Now we know how to use the astroid node, we can implement our check.

   def visit_return(self, node):
       if not isinstance(node.value, astroid.node_classes.Const):
           return

       for other_return in self._function_stack[-1]:
          if (node.value.value == other_return.value.value and
              not (self.config.ignore_ints and node.value.pytype() == int)):
              self.add_message(
                  'non-unique-returns', node=node,
              )

       self._function_stack[-1].append(node)

Once we have established that the source code has failed our check, we
use "add_message()" to emit our failure message.
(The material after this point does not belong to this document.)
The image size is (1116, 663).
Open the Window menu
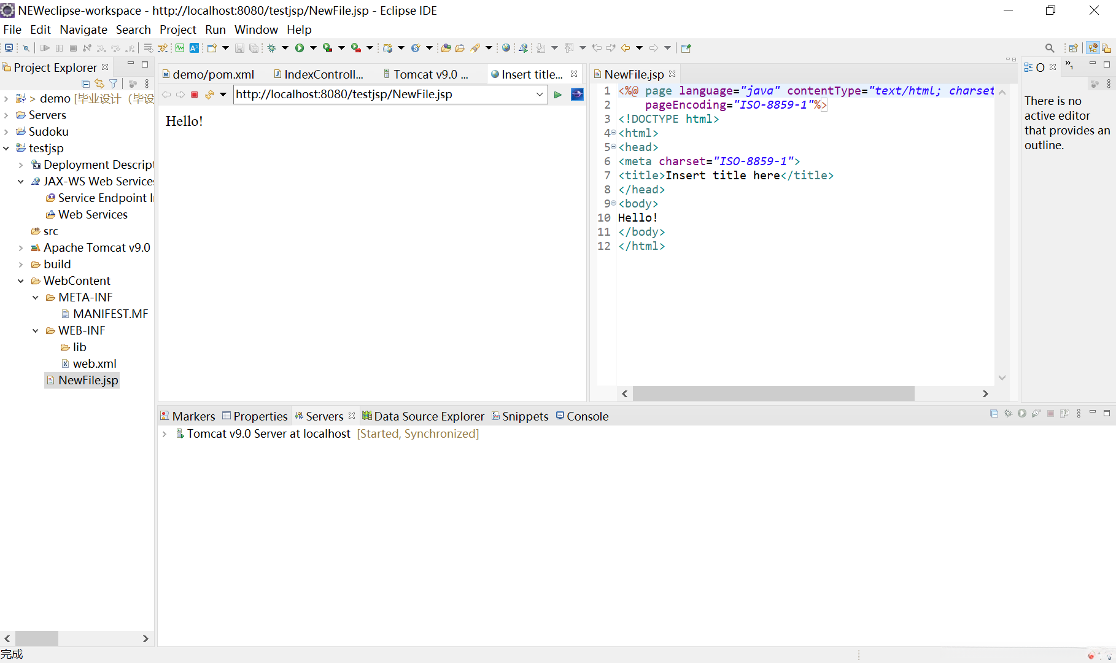(x=256, y=29)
Finally, we need to register the checker with pylint. Add the
"register" function to the top level of the file.

   def register(linter):
       linter.register_checker(UniqueReturnChecker(linter))
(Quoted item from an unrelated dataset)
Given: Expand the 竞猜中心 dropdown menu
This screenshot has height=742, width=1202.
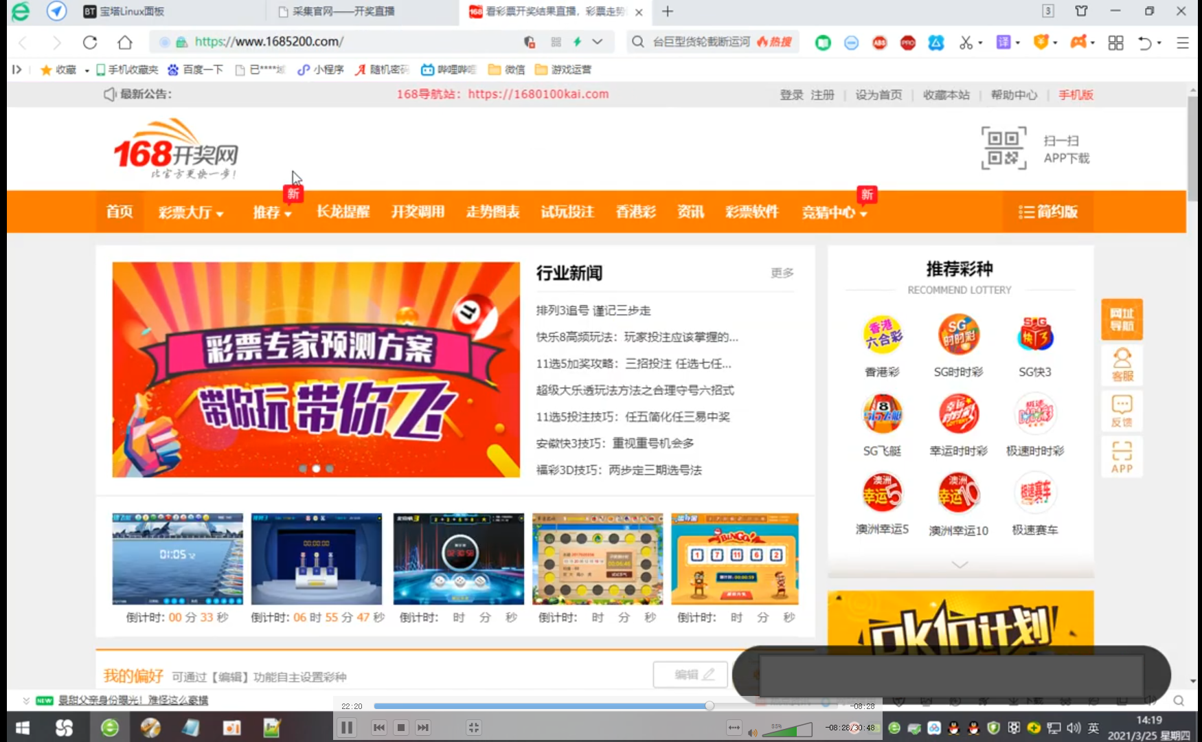Looking at the screenshot, I should (834, 212).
We are now ready to debug and test our checker!


Debugging a Checker
===================

It is very simple to get to a point where we can use "pdb". We'll need
a small test case. Put the following into a Python file:

   def test():
       if True:
           return 5
       return 5

   def test2():
       if True:
           return 1
       return 5

After inserting pdb into our checker and installing it, we can run
pylint with only our checker:

   $ pylint --load-plugins=my_plugin --disable=all --enable=non-unique-returns test.py
   (Pdb)

Now we can debug our checker!

Note:

  "my_plugin" refers to a module called "my_plugin.py". This module
  can be made available to pylint by putting this module's parent
  directory in your "PYTHONPATH" environment variable or by adding the
  "my_plugin.py" file to the "pylint/checkers" directory if running
  from source.


Testing a Checker
=================

Pylint is very well suited to test driven development. You can
implement the template of the checker, produce all of your test cases
and check that they fail, implement the checker, then check that all
of your test cases work.

Pylint provides a "pylint.testutils.CheckerTestCase" to make test
cases very simple. We can use the example code that we used for
debugging as our test cases.

   import my_plugin
   import pylint.testutils

   class TestUniqueReturnChecker(pylint.testutils.CheckerTestCase):
       CHECKER_CLASS = my_plugin.UniqueReturnChecker

       def test_finds_non_unique_ints(self):
           func_node, return_node_a, return_node_b = astroid.extract_node("""
           def test(): #@
               if True:
                   return 5 #@
               return 5 #@
           """)

           self.checker.visit_functiondef(func_node)
           self.checker.visit_return(return_node_a)
           with self.assertAddsMessages(
               pylint.testutils.Message(
                   msg_id='non-unique-returns',
                   node=return_node_b,
               ),
           ):
               self.checker.visit_return(return_node_b)

       def test_ignores_unique_ints(self):
           func_node, return_node_a, return_node_b = astroid.extract_node("""
           def test(): #@
               if True:
                   return 1 #@
               return 5 #@
           """)

           with self.assertNoMessages():
               self.checker.visit_functiondef(func_node)
               self.checker.visit_return(return_node_a)
               self.checker.visit_return(return_node_b)

Once again we are using "astroid.extract_node()" to construct our test
cases. "pylint.testutils.CheckerTestCase" has created the linter and
checker for us, we simply simulate a traversal of the AST tree using
the nodes that we are interested in.